Burnout – keine Modeerkrankung

Gerade in Branchen mit hoher Arbeitsbelastung gilt Burnout als Vorwand oder als Zeichen von Schwäche – oder als eine Mode, die schon wieder vorbei gehen wird. Burnout mag zwar ein Modewort sein und ist, anders als eine Depression, keine psychiatrisch anerkannte Diagnose; doch seine Symptome drücken die reale psychische Belastung unserer Gesellschaft aus. Dies untermauern aktuelle Zahlen der gesetzlichen Krankenkassen: In den letzten Jahren, so DAK-Gesundheitsreport, hat sich die Anzahl der Krankheitstage durch die Diagnose Burnout um mehr als 100 Prozent erhöht. Dies kann zu Fehlzeiten von im Schnitt 30 Tagen führen. Generell fühlt sich jeder dritte Arbeitnehmer gestresst und klagt über stressbedingte Symptome. Kopfschmerzen gehören mit 28 Prozent zu den am häufigsten genannten gesundheitlichen Problemen.
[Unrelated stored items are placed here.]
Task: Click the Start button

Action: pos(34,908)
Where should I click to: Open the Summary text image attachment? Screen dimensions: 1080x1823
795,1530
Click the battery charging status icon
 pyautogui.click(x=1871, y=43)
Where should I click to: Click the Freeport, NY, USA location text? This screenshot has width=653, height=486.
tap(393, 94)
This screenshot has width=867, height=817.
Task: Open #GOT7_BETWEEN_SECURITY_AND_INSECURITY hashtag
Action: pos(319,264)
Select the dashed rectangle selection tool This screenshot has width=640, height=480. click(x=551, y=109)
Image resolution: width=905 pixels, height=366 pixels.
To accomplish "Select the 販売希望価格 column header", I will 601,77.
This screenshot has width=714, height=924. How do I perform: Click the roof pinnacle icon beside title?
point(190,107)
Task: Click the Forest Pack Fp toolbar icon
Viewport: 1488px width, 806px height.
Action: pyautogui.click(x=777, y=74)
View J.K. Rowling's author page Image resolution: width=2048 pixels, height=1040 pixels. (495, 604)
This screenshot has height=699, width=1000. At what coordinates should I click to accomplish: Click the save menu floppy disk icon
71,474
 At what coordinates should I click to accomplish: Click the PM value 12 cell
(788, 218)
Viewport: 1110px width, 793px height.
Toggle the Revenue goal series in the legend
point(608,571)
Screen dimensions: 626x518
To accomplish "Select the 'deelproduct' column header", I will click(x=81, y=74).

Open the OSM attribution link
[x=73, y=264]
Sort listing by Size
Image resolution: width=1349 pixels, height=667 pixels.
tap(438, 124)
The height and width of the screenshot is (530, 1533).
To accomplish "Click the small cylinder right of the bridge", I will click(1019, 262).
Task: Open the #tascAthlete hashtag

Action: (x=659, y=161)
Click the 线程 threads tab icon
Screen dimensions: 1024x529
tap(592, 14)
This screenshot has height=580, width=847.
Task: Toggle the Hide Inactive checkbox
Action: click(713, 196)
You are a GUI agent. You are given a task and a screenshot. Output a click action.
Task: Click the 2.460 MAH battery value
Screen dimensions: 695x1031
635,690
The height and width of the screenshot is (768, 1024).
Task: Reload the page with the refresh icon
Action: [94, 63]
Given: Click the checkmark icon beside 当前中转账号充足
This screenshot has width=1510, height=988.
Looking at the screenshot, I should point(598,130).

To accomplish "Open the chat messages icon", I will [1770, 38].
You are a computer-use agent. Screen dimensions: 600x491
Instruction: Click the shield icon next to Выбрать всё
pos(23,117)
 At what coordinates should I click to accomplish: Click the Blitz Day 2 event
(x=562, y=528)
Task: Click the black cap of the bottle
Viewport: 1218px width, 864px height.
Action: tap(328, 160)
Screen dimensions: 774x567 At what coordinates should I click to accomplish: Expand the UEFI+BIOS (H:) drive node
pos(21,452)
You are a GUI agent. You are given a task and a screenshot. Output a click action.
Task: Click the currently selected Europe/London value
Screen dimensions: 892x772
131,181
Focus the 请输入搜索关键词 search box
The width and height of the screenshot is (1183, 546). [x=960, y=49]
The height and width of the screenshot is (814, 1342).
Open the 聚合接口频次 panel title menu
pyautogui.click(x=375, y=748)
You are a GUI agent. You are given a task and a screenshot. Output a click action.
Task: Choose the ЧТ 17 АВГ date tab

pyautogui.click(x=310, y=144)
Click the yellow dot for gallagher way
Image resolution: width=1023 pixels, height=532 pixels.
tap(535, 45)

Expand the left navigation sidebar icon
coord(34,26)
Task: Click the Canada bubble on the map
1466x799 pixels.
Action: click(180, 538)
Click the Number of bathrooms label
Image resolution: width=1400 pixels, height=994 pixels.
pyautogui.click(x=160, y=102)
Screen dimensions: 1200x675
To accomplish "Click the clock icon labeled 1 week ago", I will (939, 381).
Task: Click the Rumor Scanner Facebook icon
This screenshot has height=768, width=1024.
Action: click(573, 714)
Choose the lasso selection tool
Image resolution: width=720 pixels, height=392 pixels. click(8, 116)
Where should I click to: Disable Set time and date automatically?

Wie nah sind Sie dem Burnout?

Burnout ist noch ein recht junges Syndrom, für das es noch keine anerkannte Definition gibt. Das Krankheitsbild des Burnouts ist vielfältig; es muss diesbezüglich noch viel geforscht werden. Über die wichtigsten „Meilensteine“ auf dem Weg zum Burnout ist sich die Fachwelt jedoch im Großen und Ganzen einig:

  1. Man hat das Gefühl, sich beweisen zu müssen, nicht gut genug zu sein.
  2. Daraus resultiert ein noch intensiveres Engagement.
  3. Dabei werden eigene Bedürfnisse übergangen und zurückgestellt.
  4. Eigene Konflikte und Bedürfnisse werden verdrängt.
  5. Man rechtfertigt und verleugnet seine daraus folgenden Probleme.
  6. Man zieht sich zurück aus der Kommunikation mit Freunden und der Familie und verlässt das gesellschaftliche Leben.
  7. Man wird gefühlskalt, sarkastisch und verliert zu sich selbst den Kontakt, funktioniert nur noch.
  8. Man verspürt innere Leere und depressive Verstimmungen.
  9. Burnout als völlige seelische und psychische Erschöpfung und völliger Verlust der Leistungsfähigkeit.

Gegen die Vorgänge in den Phasen 1 bis 5 kann man in der Regel bewusst angehen und mit oder ohne professionelle Unterstützung Lösungen entwickeln und in die Realität umsetzen. Ab Stufe 6 benötigt man jedoch zwingend professionelle Hilfe und in vielen Fällen auch medizinische Betreuung. Ganz sicher ist für einen gewissen Zeitraum eine Distanz zur Arbeit nötig.

In der vom Arzt verordneten „Zwangspause“ realisieren Burnout-Patienten oft das erste Mal, dass ihr Leben nur noch um die Arbeit kreist. Wie dieser Teufelskreis unterbrochen werden kann, ist von Mensch zu Mensch unterschiedlich: Dem einen hilft eine Verhaltenstherapie, während bei anderen Betroffenen bereits ein gutes Seminar für Zeitmanagement den größten Druck nimmt. Auch Entspannungsmethoden wie autogenes Training, Sport und Bewegung haben einen positiven Einfluss auf die Seele.

Strategie gegen den Burnout

Sich aus dem Erschöpfungstal des Burnouts wieder zurück zu kämpfen ist nicht einfach. Daher gilt es, gegen das Stress-Dauerfeuer des Alltags eine nachhaltige Strategie zu entwickeln. Dazu gehören Inseln des Nichtstuns ebenso wie knackige Sporteinheiten, die uns fordern und auf andere Gedanken bringen. Entspannungsübungen für zwischendurch wie Atemtechniken oder Muskelentspannung helfen zudem, in akuten Stresssituationen entspannt zu bleiben.

Weitere Bausteine für ein Leben mit gesunder Balance zwischen Anstrengung und Erholung möchte ich Ihnen in den kommenden Wochen vorstellen, liebe EAT SMARTER-Leser. Bis dahin wünsche ich Ihnen eine schöne Woche mit genussvollen Faulenzer-Inseln!